3 Signs You're Definitely Oversleeping
Find out whether you're getting the right amount of Zs at the right time so you can stay well and well-rested.
There's nothing like a good night's sleep to make you feel ready to seize the day, no coffee necessary. For most of us, that means logging at least seven hours a night, though others need more, says Dr Cheri D. Mah, MD, a physician scientist at the UCSF Human Performance Center and a Nike Performance Council member who specialises in sleep and performance in elite athletes.
The not-so-surprising reality is that most of us aren't getting enough sleep most nights, says Mah. But it's not just the total time you clock up that affects your mood, health and fitness. It's also when you get those seven-or-more hours, she adds. To see whether your sleep routine needs a reboot, first determine whether you experience any of these signs:
- You wake up feeling groggy and sluggish.
You might think that feeling tired and blah even an hour after waking must mean you need more sleep, but that's not always the case. Our bodies are governed by a circadian rhythm, or an internal body clock that controls when we feel sharp or sleepy, says Mariana G. Figueiro, PhD, a professor and centre director of the department of population health science and policy at the Icahn School of Medicine at Mount Sinai. While your personal clock might vary from, for example, your best friend's on a minute-to-minute or even hour-to-hour schedule, everyone's clock ticks according to the sun—daylight stimulates wakefulness, and darkness brings sleepiness.
The thing is, "the more you go towards the middle of the day, the less effective that light is at keeping you in sync with your watch", says Figueiro. In other words, if you sleep beyond the morning light, you may feel more lethargic and out of sync with sunrise and sunset even if you hit your seven hours for the night, says Figueiro.
- You're dehydrated.
You're obviously not drinking water when you're asleep, but you also lose fluids as you breathe or snore during sleep, according to the National Sleep Foundation. Plus, the later you wake up in the day, the fewer hours you have to hydrate, notes Mah. If you're dehydrated, you might feel weak, dizzy, unrefreshed or just off your game. An easy way to tell is by doing a quick pee check. The darker yellow your pee, the more water you need to be drinking, per the Cleveland Clinic.
- You can't fall asleep at night.
People who get an ideal amount of sleep should conk out within 10 to 15 minutes most nights, says Figueiro. If it takes you closer to 30 minutes or longer and your routine has otherwise been pretty much the same (no extra stress, caffeine or naps), you could be dealing with a confused clock or a bit too much time in bed.
Sleepiness is influenced by a number of factors, including a balancing system within us formally known as "sleep drive" or "sleep pressure". It's low when you get up and grows throughout the day while you're awake, in part due to a chemical called adenosine that builds up in the brain and makes you feel drowsy. "When you oversleep, you aren't giving yourself time to accumulate enough sleep pressure throughout the day, so when it's time to fall asleep, you may end up not being able to", says Figueiro.

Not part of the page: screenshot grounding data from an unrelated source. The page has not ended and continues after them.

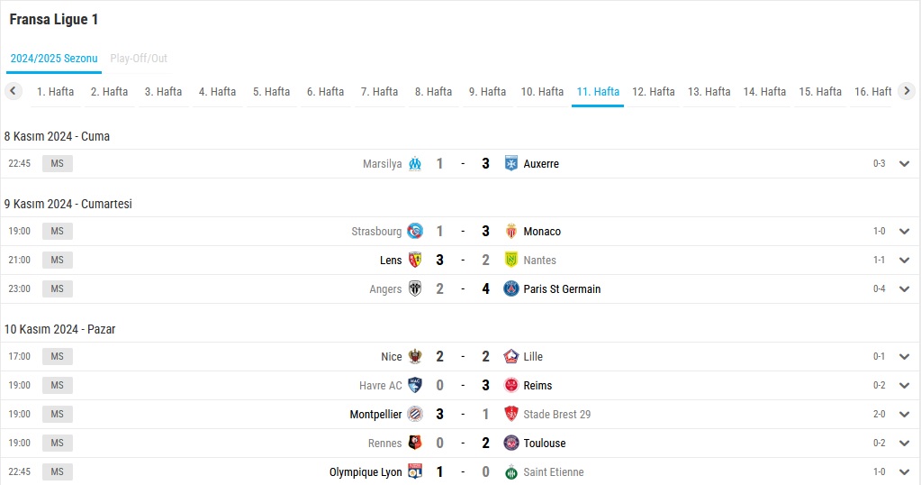Click the Reims team crest

click(x=511, y=385)
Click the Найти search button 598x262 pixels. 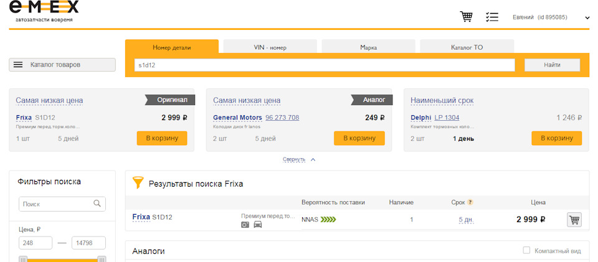(552, 65)
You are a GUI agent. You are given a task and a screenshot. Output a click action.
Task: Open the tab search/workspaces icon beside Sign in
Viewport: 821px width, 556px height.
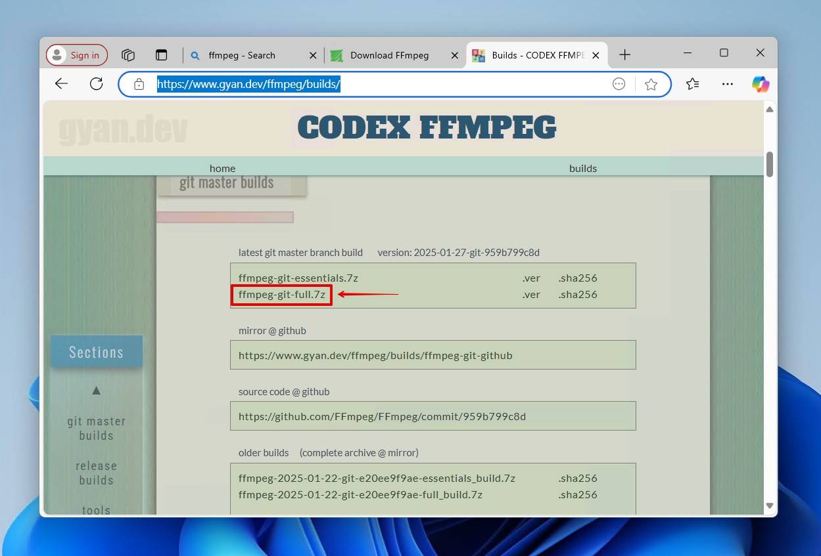tap(128, 54)
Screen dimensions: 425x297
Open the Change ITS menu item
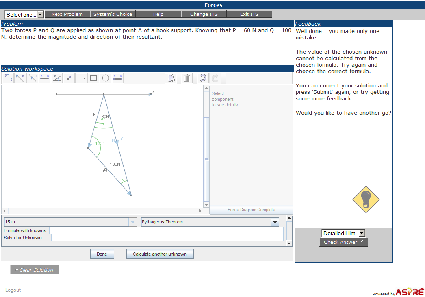click(x=204, y=14)
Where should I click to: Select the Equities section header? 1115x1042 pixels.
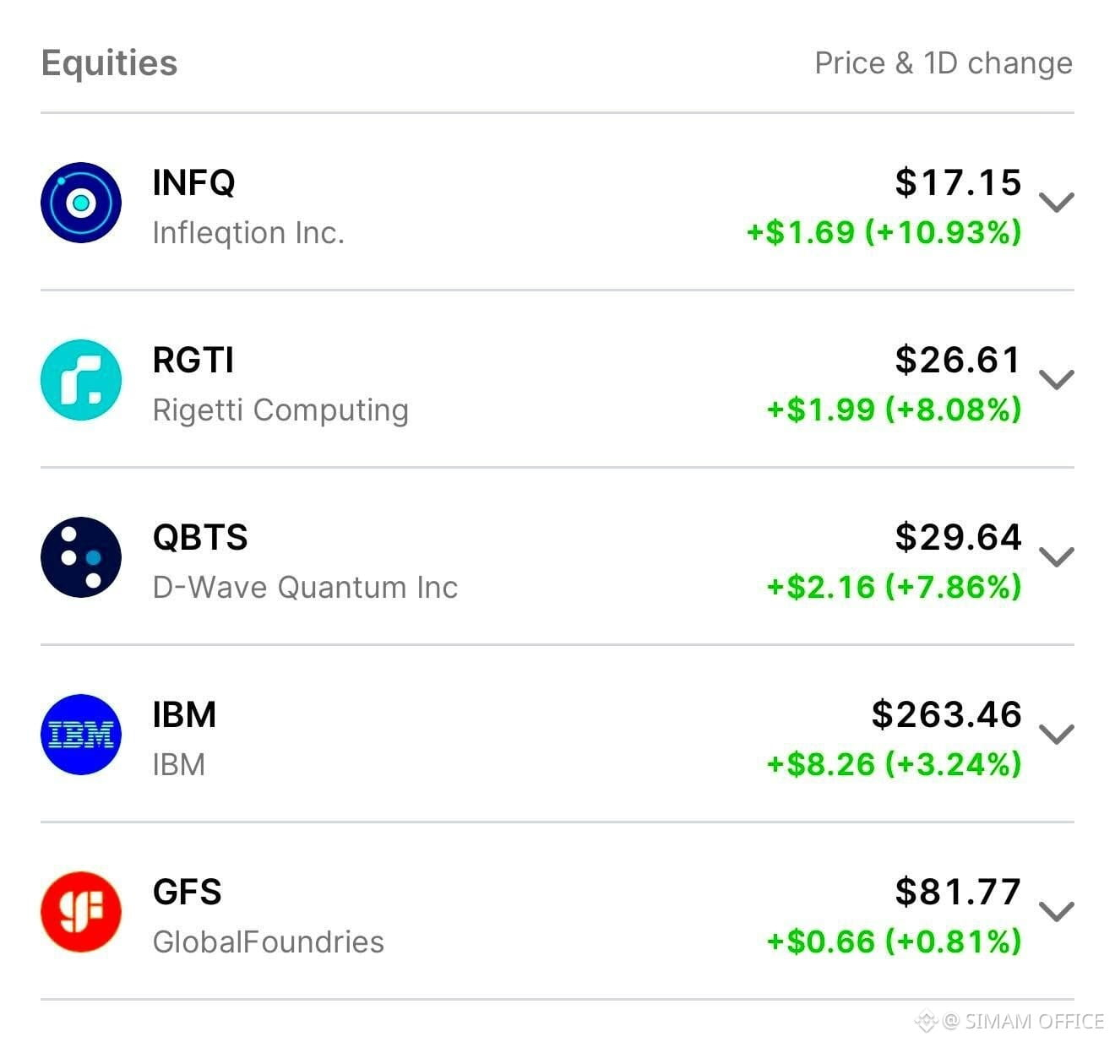point(109,63)
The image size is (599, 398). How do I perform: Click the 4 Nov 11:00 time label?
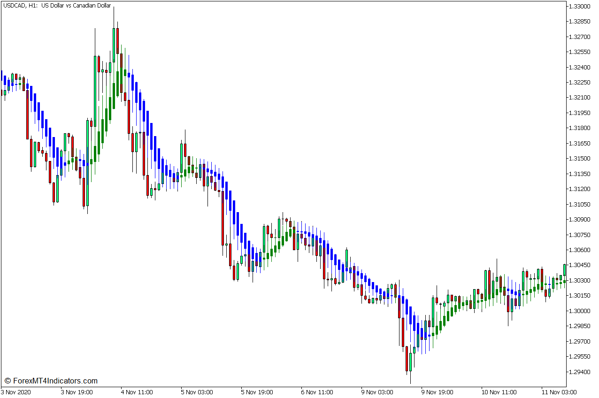[x=137, y=392]
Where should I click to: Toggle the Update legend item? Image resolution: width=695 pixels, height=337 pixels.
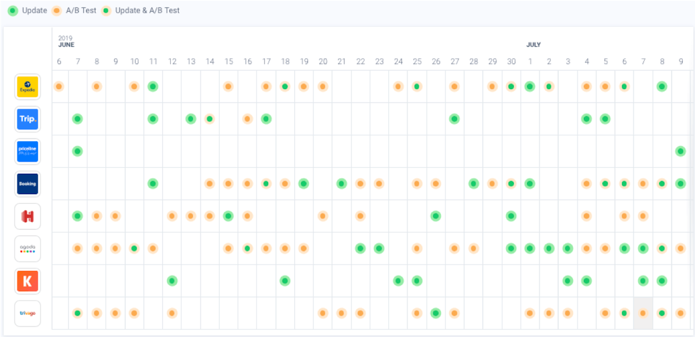(27, 10)
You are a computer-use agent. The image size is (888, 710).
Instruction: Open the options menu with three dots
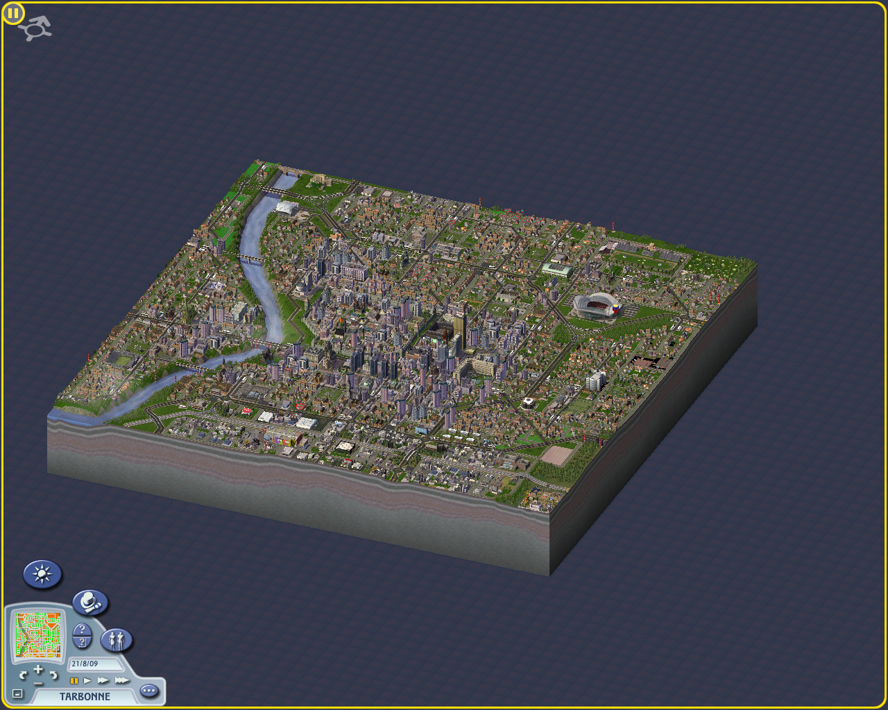(149, 691)
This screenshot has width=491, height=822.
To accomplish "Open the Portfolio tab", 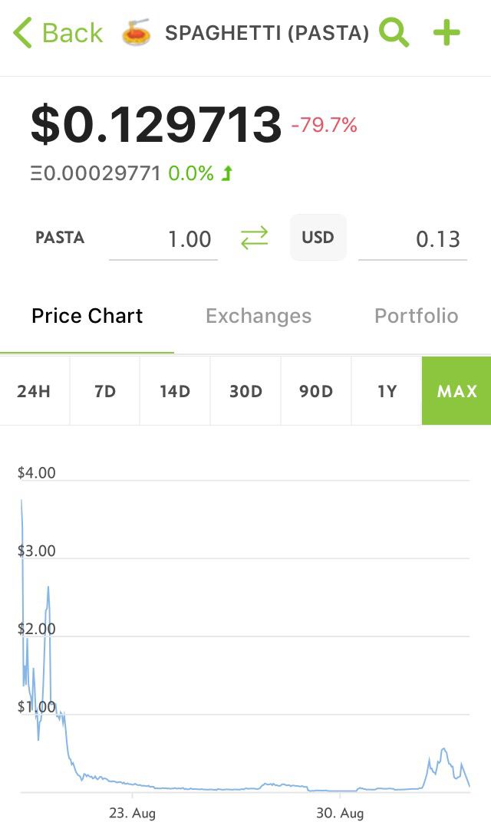I will [416, 316].
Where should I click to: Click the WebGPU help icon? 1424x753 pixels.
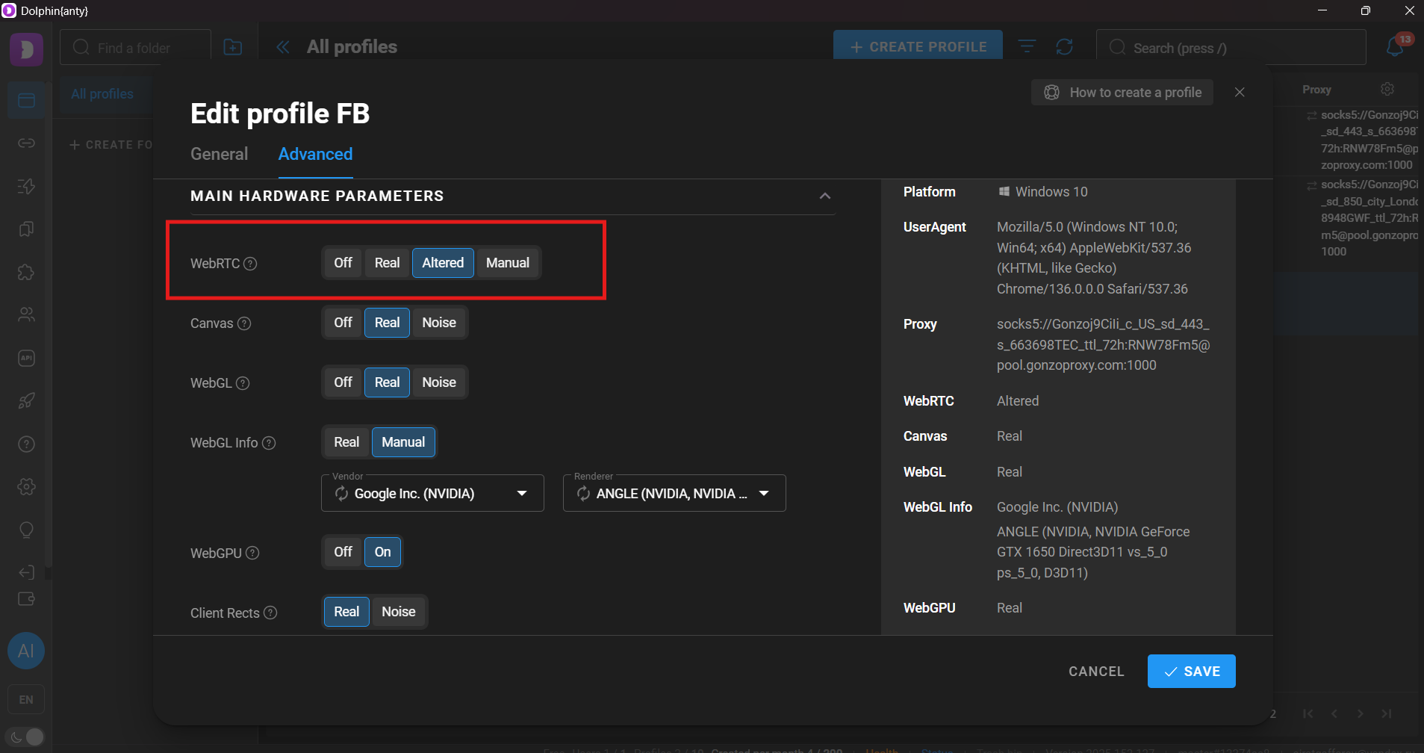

"The more you go towards the middle of the day, the less effective that light is at keeping you in sync with your watch".
Mariana G. Figueiro
Feel seen? The next step to sleep success is trying Mah's simple experiment to help you determine how much sleep you really need. On your next break or holiday (or whenever you can make your morning schedule flexible), set a consistent bedtime each night, turn off your alarm and see what time you naturally wake up. After several days in a row of this, you'll get a sense of how many hours you need to feel well-rested, explains Mah. (If you're suddenly sleeping more than usual—say, 10 hours a night—and especially if you're experiencing any other symptoms, chat with your doc to figure out what could be behind it, such as depression or another underlying medical condition, says Mah).
Once you know how much sleep you work best with, do everything you can to stick to a regular bedtime and wake time every day, says Mah. "Yo-yo sleeping", where you regularly get significantly more shut-eye on some days than others, can mess with your body clock and invite its own set of health issues, including high blood pressure and a feeling of constant jet lag. So unless you're hitting snooze on Saturday because you're making up for lost sleep, aka "sleep debt", after an exhausting week, or because you're feeling under the weather, sleeping in usually isn't what your body really needs.
One way to know for sure? If extra time under the covers isn't giving you more energy. "You don't want to go to bed late and wake up later just because you can, as that can throw off your clock", says Mah. Earlier bedtimes beat later wake times for the best-synced clock, but do what works for your schedule, she says.
Remember, sleep is supposed to help you recover, restore and reset for the day ahead. If it's not doing its job, maybe it's time to put it on a performance plan.